* _TEXT EXCERPT_:
Virtual Reality Helps Amputees Feel Their Prosthetics
In a groundbreaking study that could change the lives of millions of people living with amputations, scientists at Ecole Polytechnique Federale de Lausanne (EPFL) developed a way to use virtual reality and "artificial tactile sensations" to trick the brain into feeling a prosthetic like a biological part of the body.
Some amputees' perception of a phantom limb can feel shorter than the prosthesis they wear, which results in them not wanting to wear the device. During the experiment, Rognini and his team stimulated the nerves in a patient's arm stump, which provided artificial stimulation to the tip of the index finger in the phantom limb. At the same time, the patient wore a VR headset which showed the corresponding finger of the prosthetic hand glowing in sync with the nerve stimulation. What they found was that the combination of seeing through VR and feeling the stimulation caused the phantom limb and the prosthetic to align. "The brain regularly uses its senses to evaluate what belongs to the body and what is external to the body," said Giulio Rognini of EPFL. "We showed exactly how vision and touch can be combined to trick the amputee's brain into feeling what it sees, inducing embodiment of the prosthetic hand with an additional effect that the phantom limb grows into the prosthetic one."

* _RECORDS_:
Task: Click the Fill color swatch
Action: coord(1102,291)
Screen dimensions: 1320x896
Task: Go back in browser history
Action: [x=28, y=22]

* _WHAT YOU WILL DO_:
1/ Translate this sentence from the article on virtual reality and prosthetics into Spanish: "Some amputees' perception of a phantom limb can feel shorter than the prosthesis they wear, which results in them not wanting to wear the device."
2/ In the article on virtual reality and prosthetics, what did the patient's VR headset show during the experiment?
3/ Write the next part of the article on virtual reality helping amputees feel their prosthetics, starting after its final sentence.

* _REPLIES_:
1/ La percepción que algunos amputados tienen de su miembro fantasma puede sentirse más corta que la prótesis que llevan, lo que hace que no quieran usar el dispositivo.

2/ It showed the corresponding finger of the prosthetic hand glowing in sync with the nerve stimulation.

3/
"The extension of the phantom limb lasted not only during the simulation, but also 10 minutes after the simulation was ended," Rognini added in a video with Mashable (below). The researchers argue that in the near future, this approach could help amputees feel more comfortable and connected to their prostheses. "The setup is portable and could one day be turned into a therapy to help patients embody their prosthetic limb permanently," said Rognini. There are an estimated 2 million people living with amputations in the United States alone, so with some more work, this could help a lot of people.